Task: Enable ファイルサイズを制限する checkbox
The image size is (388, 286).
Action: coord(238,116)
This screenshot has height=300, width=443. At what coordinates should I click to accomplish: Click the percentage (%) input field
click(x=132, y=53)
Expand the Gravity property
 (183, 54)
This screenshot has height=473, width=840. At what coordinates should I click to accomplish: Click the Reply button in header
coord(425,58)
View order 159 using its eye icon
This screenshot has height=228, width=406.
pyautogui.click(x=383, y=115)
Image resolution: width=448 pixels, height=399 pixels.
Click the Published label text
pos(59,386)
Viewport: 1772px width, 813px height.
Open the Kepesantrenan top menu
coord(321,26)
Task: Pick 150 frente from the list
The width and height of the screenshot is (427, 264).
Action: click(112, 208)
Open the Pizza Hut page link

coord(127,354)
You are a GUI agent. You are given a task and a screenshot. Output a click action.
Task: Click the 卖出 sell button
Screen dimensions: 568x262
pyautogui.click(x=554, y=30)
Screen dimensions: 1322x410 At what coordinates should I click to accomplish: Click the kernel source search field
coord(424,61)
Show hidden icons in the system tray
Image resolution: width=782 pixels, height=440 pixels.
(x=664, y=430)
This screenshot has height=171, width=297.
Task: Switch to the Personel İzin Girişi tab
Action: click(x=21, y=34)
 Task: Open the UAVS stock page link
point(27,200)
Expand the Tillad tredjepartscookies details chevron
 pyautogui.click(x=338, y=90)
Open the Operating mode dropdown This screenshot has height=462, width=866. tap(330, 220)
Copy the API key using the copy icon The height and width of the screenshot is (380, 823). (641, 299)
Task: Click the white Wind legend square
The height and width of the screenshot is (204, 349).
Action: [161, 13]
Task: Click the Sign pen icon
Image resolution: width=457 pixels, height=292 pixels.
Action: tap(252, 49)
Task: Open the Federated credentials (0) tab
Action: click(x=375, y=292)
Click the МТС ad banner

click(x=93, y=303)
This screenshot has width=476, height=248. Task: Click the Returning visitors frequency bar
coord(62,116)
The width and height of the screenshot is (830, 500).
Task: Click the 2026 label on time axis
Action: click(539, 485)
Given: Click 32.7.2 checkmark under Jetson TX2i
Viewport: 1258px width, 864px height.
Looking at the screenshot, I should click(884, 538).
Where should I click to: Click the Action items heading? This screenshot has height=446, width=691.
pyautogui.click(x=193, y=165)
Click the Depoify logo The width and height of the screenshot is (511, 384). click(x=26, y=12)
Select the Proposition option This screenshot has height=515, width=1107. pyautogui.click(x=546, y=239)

• **Exercise description**: Reproduce only the lines above, starting at the line with "Click the Published label text" and ending at the line with "Task: Click the Sign pen icon", exactly as written.

• **Result for this task**:
Click the Published label text
pos(59,386)
Viewport: 1772px width, 813px height.
Open the Kepesantrenan top menu
coord(321,26)
Task: Pick 150 frente from the list
The width and height of the screenshot is (427, 264).
Action: click(112, 208)
Open the Pizza Hut page link

coord(127,354)
You are a GUI agent. You are given a task and a screenshot. Output a click action.
Task: Click the 卖出 sell button
Screen dimensions: 568x262
pyautogui.click(x=554, y=30)
Screen dimensions: 1322x410 At what coordinates should I click to accomplish: Click the kernel source search field
coord(424,61)
Show hidden icons in the system tray
Image resolution: width=782 pixels, height=440 pixels.
(x=664, y=430)
This screenshot has height=171, width=297.
Task: Switch to the Personel İzin Girişi tab
Action: click(x=21, y=34)
 Task: Open the UAVS stock page link
point(27,200)
Expand the Tillad tredjepartscookies details chevron
 pyautogui.click(x=338, y=90)
Open the Operating mode dropdown This screenshot has height=462, width=866. tap(330, 220)
Copy the API key using the copy icon The height and width of the screenshot is (380, 823). (641, 299)
Task: Click the white Wind legend square
The height and width of the screenshot is (204, 349).
Action: [161, 13]
Task: Click the Sign pen icon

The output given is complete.